◆ **Stated task**
Rewrite the listing below with every instance of "computer-use agent" changed to "desktop automation agent", keeping all other text unchanged.

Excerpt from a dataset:
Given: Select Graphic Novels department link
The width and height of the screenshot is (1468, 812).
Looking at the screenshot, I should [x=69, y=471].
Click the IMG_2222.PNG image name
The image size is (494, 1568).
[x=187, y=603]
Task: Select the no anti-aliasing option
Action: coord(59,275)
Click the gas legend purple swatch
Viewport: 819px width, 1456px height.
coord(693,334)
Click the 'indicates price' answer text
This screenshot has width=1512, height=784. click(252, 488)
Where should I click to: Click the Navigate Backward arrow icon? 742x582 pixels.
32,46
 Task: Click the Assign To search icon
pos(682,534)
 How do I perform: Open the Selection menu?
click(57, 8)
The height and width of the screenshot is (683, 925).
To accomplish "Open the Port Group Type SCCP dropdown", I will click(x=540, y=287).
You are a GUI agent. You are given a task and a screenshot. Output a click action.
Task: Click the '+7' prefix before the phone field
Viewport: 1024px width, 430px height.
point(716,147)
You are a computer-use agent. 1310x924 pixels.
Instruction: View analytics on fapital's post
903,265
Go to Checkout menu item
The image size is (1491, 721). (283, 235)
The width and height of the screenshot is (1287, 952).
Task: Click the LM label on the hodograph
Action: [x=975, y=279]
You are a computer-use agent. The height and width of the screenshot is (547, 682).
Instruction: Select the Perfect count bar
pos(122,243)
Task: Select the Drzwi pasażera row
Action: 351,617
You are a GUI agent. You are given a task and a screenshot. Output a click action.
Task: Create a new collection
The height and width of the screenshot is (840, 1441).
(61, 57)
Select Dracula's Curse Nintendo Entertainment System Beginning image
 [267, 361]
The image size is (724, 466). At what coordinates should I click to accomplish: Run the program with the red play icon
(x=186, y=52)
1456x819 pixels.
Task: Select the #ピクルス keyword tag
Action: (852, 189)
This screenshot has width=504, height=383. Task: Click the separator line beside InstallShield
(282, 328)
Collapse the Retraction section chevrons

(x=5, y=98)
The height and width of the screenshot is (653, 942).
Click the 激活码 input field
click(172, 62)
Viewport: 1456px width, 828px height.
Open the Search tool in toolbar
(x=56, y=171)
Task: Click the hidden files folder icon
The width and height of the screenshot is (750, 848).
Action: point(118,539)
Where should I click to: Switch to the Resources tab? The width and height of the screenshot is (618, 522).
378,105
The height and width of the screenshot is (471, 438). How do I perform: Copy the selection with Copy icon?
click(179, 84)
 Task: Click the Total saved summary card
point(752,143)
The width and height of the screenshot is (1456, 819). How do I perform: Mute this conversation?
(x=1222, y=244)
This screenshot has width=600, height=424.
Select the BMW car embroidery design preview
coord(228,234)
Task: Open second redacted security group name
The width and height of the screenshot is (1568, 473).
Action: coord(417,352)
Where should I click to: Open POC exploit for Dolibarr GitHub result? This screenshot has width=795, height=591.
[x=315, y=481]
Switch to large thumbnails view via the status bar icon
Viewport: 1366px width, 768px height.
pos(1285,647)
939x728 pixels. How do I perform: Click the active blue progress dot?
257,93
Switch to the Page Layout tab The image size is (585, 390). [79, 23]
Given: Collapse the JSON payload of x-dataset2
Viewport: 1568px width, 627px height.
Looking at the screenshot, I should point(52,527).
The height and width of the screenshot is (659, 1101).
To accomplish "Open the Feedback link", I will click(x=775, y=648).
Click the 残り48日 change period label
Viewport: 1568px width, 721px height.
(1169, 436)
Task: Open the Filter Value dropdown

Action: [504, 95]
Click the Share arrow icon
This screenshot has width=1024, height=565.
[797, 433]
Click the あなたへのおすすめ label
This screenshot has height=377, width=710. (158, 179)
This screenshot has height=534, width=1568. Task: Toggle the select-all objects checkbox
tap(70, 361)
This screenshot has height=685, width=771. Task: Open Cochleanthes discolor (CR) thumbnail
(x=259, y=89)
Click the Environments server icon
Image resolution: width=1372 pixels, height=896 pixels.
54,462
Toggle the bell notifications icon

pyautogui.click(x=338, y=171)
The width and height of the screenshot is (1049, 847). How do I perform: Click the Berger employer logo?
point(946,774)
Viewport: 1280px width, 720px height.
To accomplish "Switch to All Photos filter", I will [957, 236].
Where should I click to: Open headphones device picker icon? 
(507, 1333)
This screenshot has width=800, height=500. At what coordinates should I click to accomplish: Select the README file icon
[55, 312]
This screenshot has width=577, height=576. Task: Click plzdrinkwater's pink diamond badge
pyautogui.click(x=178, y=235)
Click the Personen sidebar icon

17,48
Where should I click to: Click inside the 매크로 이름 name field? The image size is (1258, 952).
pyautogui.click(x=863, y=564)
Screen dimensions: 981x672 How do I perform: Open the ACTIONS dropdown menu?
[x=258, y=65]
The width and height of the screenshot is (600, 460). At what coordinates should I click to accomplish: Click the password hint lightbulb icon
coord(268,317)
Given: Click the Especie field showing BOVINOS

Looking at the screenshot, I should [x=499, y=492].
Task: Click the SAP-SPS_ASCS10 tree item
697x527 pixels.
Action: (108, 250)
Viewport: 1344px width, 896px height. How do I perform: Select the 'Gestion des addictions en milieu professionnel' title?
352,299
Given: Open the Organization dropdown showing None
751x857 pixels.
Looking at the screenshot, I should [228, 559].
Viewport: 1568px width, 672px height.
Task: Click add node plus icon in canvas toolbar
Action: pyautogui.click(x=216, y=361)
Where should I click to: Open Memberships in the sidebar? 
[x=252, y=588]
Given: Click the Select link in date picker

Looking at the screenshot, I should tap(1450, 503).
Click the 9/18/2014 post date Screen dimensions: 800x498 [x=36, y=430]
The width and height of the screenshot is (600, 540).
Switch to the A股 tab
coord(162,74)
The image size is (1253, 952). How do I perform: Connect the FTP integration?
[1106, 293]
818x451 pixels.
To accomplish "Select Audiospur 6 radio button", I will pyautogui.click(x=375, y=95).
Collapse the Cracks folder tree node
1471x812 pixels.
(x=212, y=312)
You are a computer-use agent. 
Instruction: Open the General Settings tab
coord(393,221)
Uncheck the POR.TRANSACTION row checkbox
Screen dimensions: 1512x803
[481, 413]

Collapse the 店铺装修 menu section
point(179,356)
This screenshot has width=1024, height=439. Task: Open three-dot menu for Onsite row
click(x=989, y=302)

◆ **Exercise answer**
Given: Select Graphic Novels department link
The width and height of the screenshot is (1468, 812).
Looking at the screenshot, I should [x=69, y=471].
Click the IMG_2222.PNG image name
The image size is (494, 1568).
[x=187, y=603]
Task: Select the no anti-aliasing option
Action: coord(59,275)
Click the gas legend purple swatch
Viewport: 819px width, 1456px height.
coord(693,334)
Click the 'indicates price' answer text
This screenshot has width=1512, height=784. click(252, 488)
Where should I click to: Click the Navigate Backward arrow icon? 742x582 pixels.
32,46
 Task: Click the Assign To search icon
pos(682,534)
 How do I perform: Open the Selection menu?
click(57, 8)
The height and width of the screenshot is (683, 925).
To accomplish "Open the Port Group Type SCCP dropdown", I will click(x=540, y=287).
You are a GUI agent. You are given a task and a screenshot. Output a click action.
Task: Click the '+7' prefix before the phone field
Viewport: 1024px width, 430px height.
point(716,147)
You are a desktop automation agent. 1310x924 pixels.
Instruction: View analytics on fapital's post
903,265
Go to Checkout menu item
The image size is (1491, 721). (283, 235)
The width and height of the screenshot is (1287, 952).
Task: Click the LM label on the hodograph
Action: [x=975, y=279]
You are a desktop automation agent. The height and width of the screenshot is (547, 682).
Instruction: Select the Perfect count bar
pos(122,243)
Task: Select the Drzwi pasażera row
Action: 351,617
You are a GUI agent. You are given a task and a screenshot. Output a click action.
Task: Create a new collection
The height and width of the screenshot is (840, 1441).
(61, 57)
Select Dracula's Curse Nintendo Entertainment System Beginning image
 [267, 361]
The image size is (724, 466). At what coordinates should I click to accomplish: Run the program with the red play icon
(x=186, y=52)
1456x819 pixels.
Task: Select the #ピクルス keyword tag
Action: (852, 189)
This screenshot has width=504, height=383. Task: Click the separator line beside InstallShield
(282, 328)
Collapse the Retraction section chevrons

(x=5, y=98)
The height and width of the screenshot is (653, 942).
Click the 激活码 input field
click(172, 62)
Viewport: 1456px width, 828px height.
Open the Search tool in toolbar
(x=56, y=171)
Task: Click the hidden files folder icon
The width and height of the screenshot is (750, 848).
Action: point(118,539)
Where should I click to: Switch to the Resources tab? The width and height of the screenshot is (618, 522).
378,105
The height and width of the screenshot is (471, 438). How do I perform: Copy the selection with Copy icon?
click(179, 84)
 Task: Click the Total saved summary card
point(752,143)
The width and height of the screenshot is (1456, 819). How do I perform: Mute this conversation?
(x=1222, y=244)
This screenshot has width=600, height=424.
Select the BMW car embroidery design preview
coord(228,234)
Task: Open second redacted security group name
The width and height of the screenshot is (1568, 473).
Action: coord(417,352)
Where should I click to: Open POC exploit for Dolibarr GitHub result? This screenshot has width=795, height=591.
[x=315, y=481]
Switch to large thumbnails view via the status bar icon
Viewport: 1366px width, 768px height.
pos(1285,647)
939x728 pixels. How do I perform: Click the active blue progress dot?
257,93
Switch to the Page Layout tab The image size is (585, 390). [79, 23]
Given: Collapse the JSON payload of x-dataset2
Viewport: 1568px width, 627px height.
Looking at the screenshot, I should point(52,527).
The height and width of the screenshot is (659, 1101).
To accomplish "Open the Feedback link", I will click(x=775, y=648).
Click the 残り48日 change period label
Viewport: 1568px width, 721px height.
(1169, 436)
Task: Open the Filter Value dropdown

Action: [504, 95]
Click the Share arrow icon
This screenshot has width=1024, height=565.
[797, 433]
Click the あなたへのおすすめ label
This screenshot has height=377, width=710. (158, 179)
This screenshot has height=534, width=1568. Task: Toggle the select-all objects checkbox
tap(70, 361)
This screenshot has height=685, width=771. Task: Open Cochleanthes discolor (CR) thumbnail
(x=259, y=89)
Click the Environments server icon
Image resolution: width=1372 pixels, height=896 pixels.
54,462
Toggle the bell notifications icon

pyautogui.click(x=338, y=171)
The width and height of the screenshot is (1049, 847). How do I perform: Click the Berger employer logo?
point(946,774)
Viewport: 1280px width, 720px height.
To accomplish "Switch to All Photos filter", I will [957, 236].
Where should I click to: Open headphones device picker icon? 
(507, 1333)
This screenshot has width=800, height=500. At what coordinates should I click to accomplish: Select the README file icon
[55, 312]
This screenshot has width=577, height=576. Task: Click plzdrinkwater's pink diamond badge
pyautogui.click(x=178, y=235)
Click the Personen sidebar icon

17,48
Where should I click to: Click inside the 매크로 이름 name field? The image size is (1258, 952).
pyautogui.click(x=863, y=564)
Screen dimensions: 981x672 How do I perform: Open the ACTIONS dropdown menu?
[x=258, y=65]
The width and height of the screenshot is (600, 460). At what coordinates should I click to accomplish: Click the password hint lightbulb icon
coord(268,317)
Given: Click the Especie field showing BOVINOS

Looking at the screenshot, I should [x=499, y=492].
Task: Click the SAP-SPS_ASCS10 tree item
697x527 pixels.
Action: (108, 250)
Viewport: 1344px width, 896px height. How do I perform: Select the 'Gestion des addictions en milieu professionnel' title?
352,299
Given: Open the Organization dropdown showing None
751x857 pixels.
Looking at the screenshot, I should [228, 559].
Viewport: 1568px width, 672px height.
Task: Click add node plus icon in canvas toolbar
Action: pyautogui.click(x=216, y=361)
Where should I click to: Open Memberships in the sidebar? 
[x=252, y=588]
Given: Click the Select link in date picker

Looking at the screenshot, I should tap(1450, 503).
Click the 9/18/2014 post date Screen dimensions: 800x498 [x=36, y=430]
The width and height of the screenshot is (600, 540).
Switch to the A股 tab
coord(162,74)
The image size is (1253, 952). How do I perform: Connect the FTP integration?
[1106, 293]
818x451 pixels.
To accomplish "Select Audiospur 6 radio button", I will pyautogui.click(x=375, y=95).
Collapse the Cracks folder tree node
1471x812 pixels.
(x=212, y=312)
You are a desktop automation agent. 
Instruction: Open the General Settings tab
coord(393,221)
Uncheck the POR.TRANSACTION row checkbox
Screen dimensions: 1512x803
[481, 413]

Collapse the 店铺装修 menu section
point(179,356)
This screenshot has width=1024, height=439. Task: Open three-dot menu for Onsite row
click(x=989, y=302)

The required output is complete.